Die Vitale Pause® wird diesen Anforderungen gerecht! Sie ist ein wissenschaftlich fundiertes Instrument zur Stressbewältigung, körperlichen Gesunderhaltung und zur Erhöhung von Konzentration und Motivation von Mitarbeitern an unterschiedlichsten Arbeitsplätzen.

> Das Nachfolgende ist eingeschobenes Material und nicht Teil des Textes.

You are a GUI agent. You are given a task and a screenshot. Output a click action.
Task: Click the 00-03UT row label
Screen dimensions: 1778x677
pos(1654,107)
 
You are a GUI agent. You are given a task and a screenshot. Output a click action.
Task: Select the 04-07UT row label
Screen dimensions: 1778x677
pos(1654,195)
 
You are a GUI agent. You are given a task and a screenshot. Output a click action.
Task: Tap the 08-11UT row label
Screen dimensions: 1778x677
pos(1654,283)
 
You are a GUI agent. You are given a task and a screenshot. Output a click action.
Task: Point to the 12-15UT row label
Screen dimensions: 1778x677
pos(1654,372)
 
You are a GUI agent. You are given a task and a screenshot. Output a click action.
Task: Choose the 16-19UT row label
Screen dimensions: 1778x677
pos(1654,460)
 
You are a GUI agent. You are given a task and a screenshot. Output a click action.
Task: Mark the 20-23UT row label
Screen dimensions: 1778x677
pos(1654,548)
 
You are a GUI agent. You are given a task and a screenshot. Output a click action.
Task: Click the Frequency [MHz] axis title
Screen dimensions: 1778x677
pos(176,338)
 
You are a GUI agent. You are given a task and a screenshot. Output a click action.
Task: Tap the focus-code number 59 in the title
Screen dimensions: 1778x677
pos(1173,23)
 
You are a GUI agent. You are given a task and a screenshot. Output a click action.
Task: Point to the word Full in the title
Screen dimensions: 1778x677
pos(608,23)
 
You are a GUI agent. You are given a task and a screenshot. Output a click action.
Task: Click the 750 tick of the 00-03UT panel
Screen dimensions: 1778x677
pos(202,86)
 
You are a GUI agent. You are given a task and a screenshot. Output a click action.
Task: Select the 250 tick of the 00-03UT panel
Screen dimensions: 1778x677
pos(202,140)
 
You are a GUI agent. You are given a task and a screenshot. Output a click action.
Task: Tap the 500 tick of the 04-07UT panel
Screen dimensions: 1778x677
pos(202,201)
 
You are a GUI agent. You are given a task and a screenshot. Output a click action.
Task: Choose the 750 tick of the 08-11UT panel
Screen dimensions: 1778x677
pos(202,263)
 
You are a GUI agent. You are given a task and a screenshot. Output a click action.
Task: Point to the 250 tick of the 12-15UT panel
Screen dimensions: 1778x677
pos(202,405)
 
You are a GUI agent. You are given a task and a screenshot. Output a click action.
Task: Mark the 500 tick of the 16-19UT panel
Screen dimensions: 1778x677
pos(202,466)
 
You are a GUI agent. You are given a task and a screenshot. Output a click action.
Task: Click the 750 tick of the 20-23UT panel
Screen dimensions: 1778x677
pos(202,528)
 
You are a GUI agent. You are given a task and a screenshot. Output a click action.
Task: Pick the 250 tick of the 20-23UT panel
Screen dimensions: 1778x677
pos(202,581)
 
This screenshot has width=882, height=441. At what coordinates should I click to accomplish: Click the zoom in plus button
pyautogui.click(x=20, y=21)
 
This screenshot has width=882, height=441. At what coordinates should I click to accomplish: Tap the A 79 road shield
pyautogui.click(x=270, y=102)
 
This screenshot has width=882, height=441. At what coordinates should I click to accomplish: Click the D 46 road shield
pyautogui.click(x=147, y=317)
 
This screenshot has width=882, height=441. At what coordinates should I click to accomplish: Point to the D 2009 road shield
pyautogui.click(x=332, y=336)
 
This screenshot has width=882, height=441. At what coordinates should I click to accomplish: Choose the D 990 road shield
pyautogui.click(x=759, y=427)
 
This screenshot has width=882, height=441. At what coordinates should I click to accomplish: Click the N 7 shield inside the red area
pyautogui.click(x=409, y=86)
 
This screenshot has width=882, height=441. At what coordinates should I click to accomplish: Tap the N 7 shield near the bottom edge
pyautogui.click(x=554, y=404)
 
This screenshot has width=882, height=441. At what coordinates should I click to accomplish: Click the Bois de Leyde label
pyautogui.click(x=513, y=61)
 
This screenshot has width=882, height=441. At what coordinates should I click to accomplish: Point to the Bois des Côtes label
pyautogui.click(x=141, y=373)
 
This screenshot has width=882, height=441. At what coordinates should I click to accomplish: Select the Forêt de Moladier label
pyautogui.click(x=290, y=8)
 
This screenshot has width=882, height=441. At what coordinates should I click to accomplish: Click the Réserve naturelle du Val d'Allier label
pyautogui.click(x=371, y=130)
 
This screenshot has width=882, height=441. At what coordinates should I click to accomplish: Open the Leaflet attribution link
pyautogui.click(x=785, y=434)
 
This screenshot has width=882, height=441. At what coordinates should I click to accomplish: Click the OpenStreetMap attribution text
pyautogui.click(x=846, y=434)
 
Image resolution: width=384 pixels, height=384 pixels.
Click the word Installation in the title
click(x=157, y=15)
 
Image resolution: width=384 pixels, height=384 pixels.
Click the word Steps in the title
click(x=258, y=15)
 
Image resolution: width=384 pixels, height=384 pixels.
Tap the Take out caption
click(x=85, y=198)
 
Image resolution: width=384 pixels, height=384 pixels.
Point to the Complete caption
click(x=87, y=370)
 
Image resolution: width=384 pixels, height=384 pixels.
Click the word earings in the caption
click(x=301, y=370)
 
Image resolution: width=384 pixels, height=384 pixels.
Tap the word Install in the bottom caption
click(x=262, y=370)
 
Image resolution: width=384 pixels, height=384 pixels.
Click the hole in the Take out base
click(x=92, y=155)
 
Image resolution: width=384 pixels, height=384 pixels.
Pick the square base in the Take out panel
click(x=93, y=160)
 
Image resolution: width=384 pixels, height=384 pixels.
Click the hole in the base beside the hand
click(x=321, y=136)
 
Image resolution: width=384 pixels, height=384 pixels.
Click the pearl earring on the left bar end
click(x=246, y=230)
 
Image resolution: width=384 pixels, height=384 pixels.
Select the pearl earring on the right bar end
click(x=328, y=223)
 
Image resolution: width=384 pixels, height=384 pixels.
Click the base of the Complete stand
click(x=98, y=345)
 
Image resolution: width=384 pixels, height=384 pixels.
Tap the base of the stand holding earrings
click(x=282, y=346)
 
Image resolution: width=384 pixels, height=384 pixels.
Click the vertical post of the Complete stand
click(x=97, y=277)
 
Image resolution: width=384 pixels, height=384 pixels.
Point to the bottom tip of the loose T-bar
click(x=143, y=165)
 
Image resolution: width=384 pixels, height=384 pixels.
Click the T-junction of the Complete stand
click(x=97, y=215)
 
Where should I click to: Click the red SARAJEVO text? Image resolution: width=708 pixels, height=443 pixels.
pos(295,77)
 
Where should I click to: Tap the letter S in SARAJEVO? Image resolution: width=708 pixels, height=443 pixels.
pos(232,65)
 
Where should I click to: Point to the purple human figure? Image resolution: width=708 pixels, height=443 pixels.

Im Zuge der Betrieblichen Gesundheitsförderung haben die Unternehmen die Möglichkeit, durch bewegte Kurzpausen die Leistungsfähigkeit ihrer „Human Ressource“, also ihrer Mitarbeiter zu optimieren und deren Krankheitstage zu minimieren. Das ist nach heutiger Studienlage einer der erfolgreichsten Ansätze, allerdings:

Kaffeepause

Pause ist nicht gleich Pause!. Das haben inzwischen viele Studien belegt. So muss die Pause nicht nur speziell auf die Zielgruppe (Büro, Produktion, Fahrer, Gartenbau usw.) und Organisationsstruktur, sondern auch auf die bereits vorliegenden Beschwerden und die speziellen Tätigkeiten der Erwerbstätigen abgestimmt werden.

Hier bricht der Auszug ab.